Cujus censuram sit tibi dulce pati:
Posthæc nasutos contemnes denique nasos,
Atque canum rabiem, Zoïleasque notas.
«Jehan Voulté à son livre.
«Va, mon livre, fuis à Lyon sans moi; va, fuis dans cette ville, où, d’une main prompte, viendra t’accueillir ce fameux Gryphius, qui te soumettra, bientôt après, à la savante révision de Dolet. Qu’il te soit doux de passer à sa coupelle: car, une fois sorti de là, tu nargueras enfin la censure la plus rechignée, la rage des chiens de la critique, et les coups de griffe de messieurs les Zoïles.»
En 1535, Dolet sollicita le privilége pour l’impression de ses Commentaires; mais il eut toutes les peines du monde à l’obtenir. Il lui fallut, auparavant, triompher des préventions que ses ennemis avaient fait naître, en haut lieu, contre l’ouvrage et contre l’auteur; et son ami Vulteius éclata, dans cette circonstance, en plaintes énergiques au sujet de la jalousie dont ce pauvre Estienne avait failli se voir victime.
«Personne, disait Vulteius, personne, je crois, à parler avec franchise, n’est aussi hostile au nom français qu’un Français même. Maintes fois déjà cette expérience avait été faite; mais la voici renouvelée par Estienne Dolet, jeune Orléanais, qui, pour ne rien dire de plus, a glorieusement mérité de la langue latine, dès sa plus tendre adolescence. En fournissant le reste de sa carrière, quels progrès ne fera-t-il pas faire aux lettres, grâce au divin génie qu’il doit à la nature, grâce à sa colossale patience, en face de toute espèce de travaux, grâce enfin à l’ardeur généreuse qui le pousse à l’immortalité! Eh bien! ce flambeau scientifique de notre époque, cette gloire éternelle de la France, a dû sentir les plus acerbes morsures de l’envie. En effet, dès qu’il a voulu publier ses Commentaires sur la langue latine (quel ouvrage, et qu’on devait peu l’attendre d’un jeune homme! quel monument de travail et de goût!), dès qu’il a voulu, dis-je, mettre au jour ce vaste répertoire, afin de se rendre utile aux fidèles du beau langage romain, c’est parmi ceux dont il avait le droit d’espérer le fruit le plus abondant de son labeur, qu’il a reconnu ses adversaires les plus acharnés. Ah! maudites soient-elles à jamais, toutes ces pestes de la littérature! Elles veulent enténébrer le soleil levant de la science, et ne font alors qu’en rehausser l’éclat[77].»

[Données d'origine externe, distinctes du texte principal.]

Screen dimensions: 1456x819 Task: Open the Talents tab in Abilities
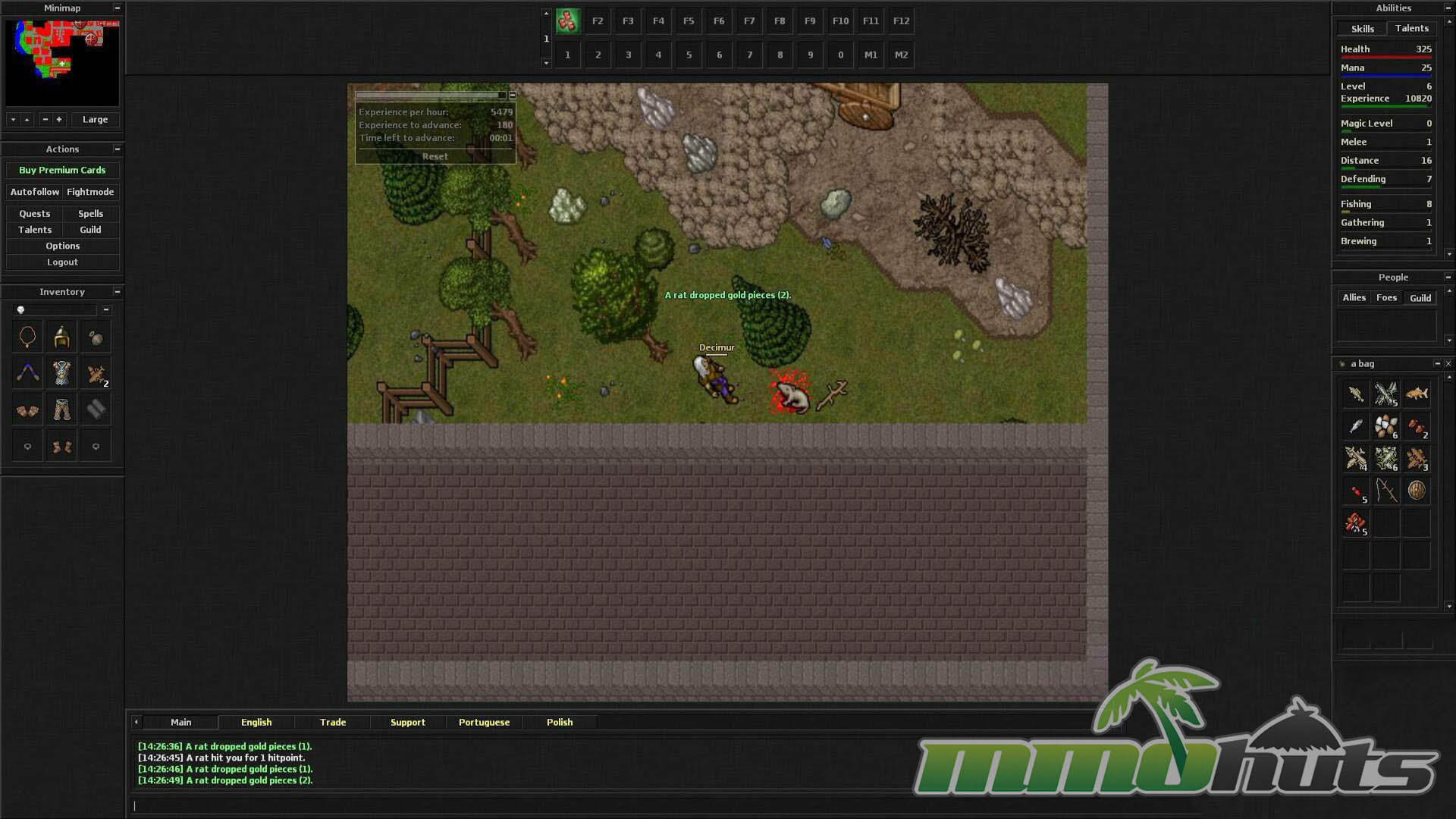click(1411, 28)
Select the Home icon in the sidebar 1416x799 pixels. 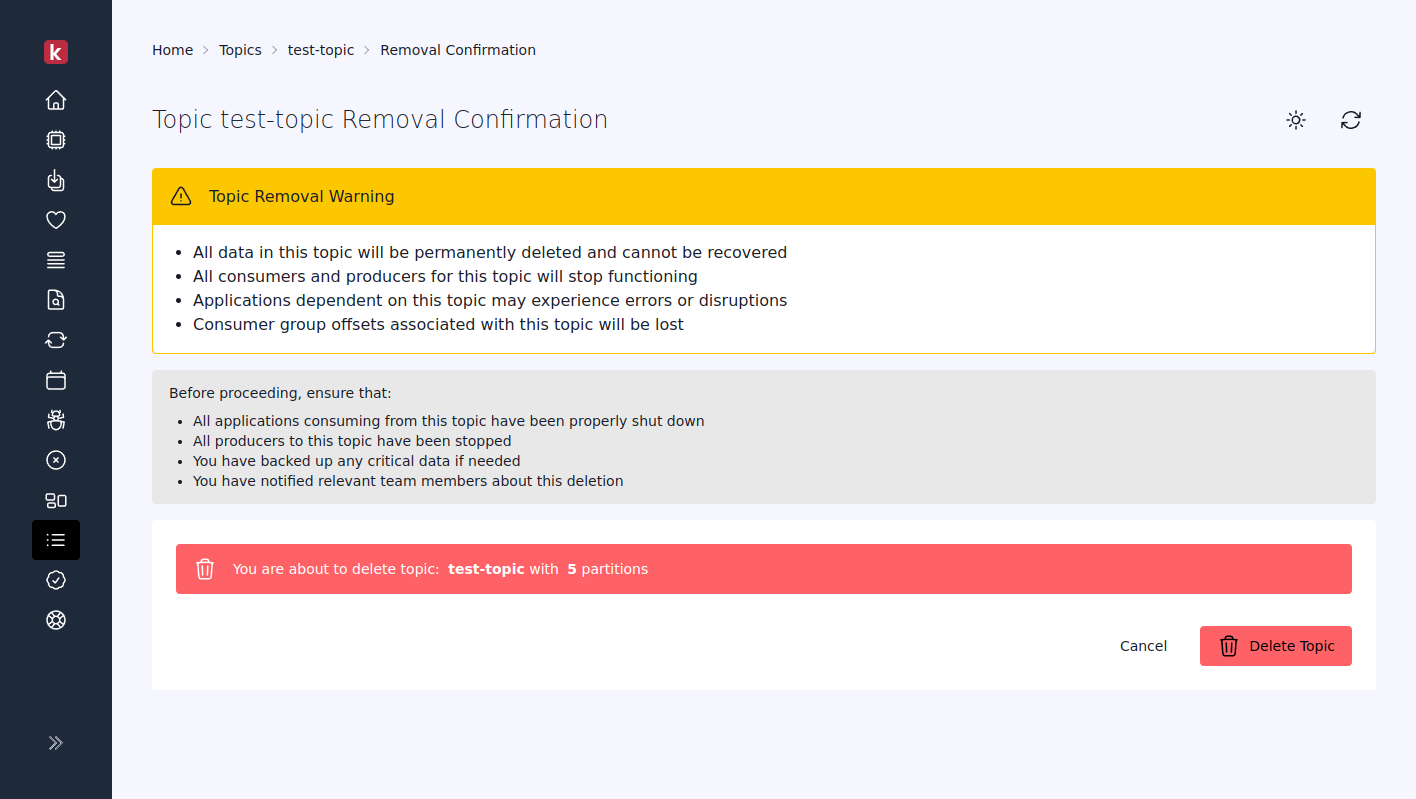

Aussitôt après l’obtention de son privilége, Dolet revint à Lyon, dans le courant du mois d’avril 1536, pour veiller lui-même à la correction typographique du grand ouvrage. Il venait de le confier aux presses de Sébastien Gryphius, bien digne réellement de l’honorable préférence et de l’affection peu prodiguée du savant humaniste, autant par la probité germanique de son caractère que par ses talents supérieurs dans sa noble profession.
L’Index erratorum du premier volume des Commentaires ne contient que HUIT FAUTES pour 1708 colonnes in-folio. Que l’on juge, d’après cela, de la conscience avec laquelle travaillait Gryphius.
Ce n’était pas seulement par la correction du texte, mais encore par la beauté des caractères que les éditions gryphiennes se faisaient remarquer, à cet âge d’or de la typographie. Sous ce double rapport, l’enthousiaste Voulté n’hésite pas à mettre Gryphius au-dessus même de Robert Estienne et de Simon de Colines.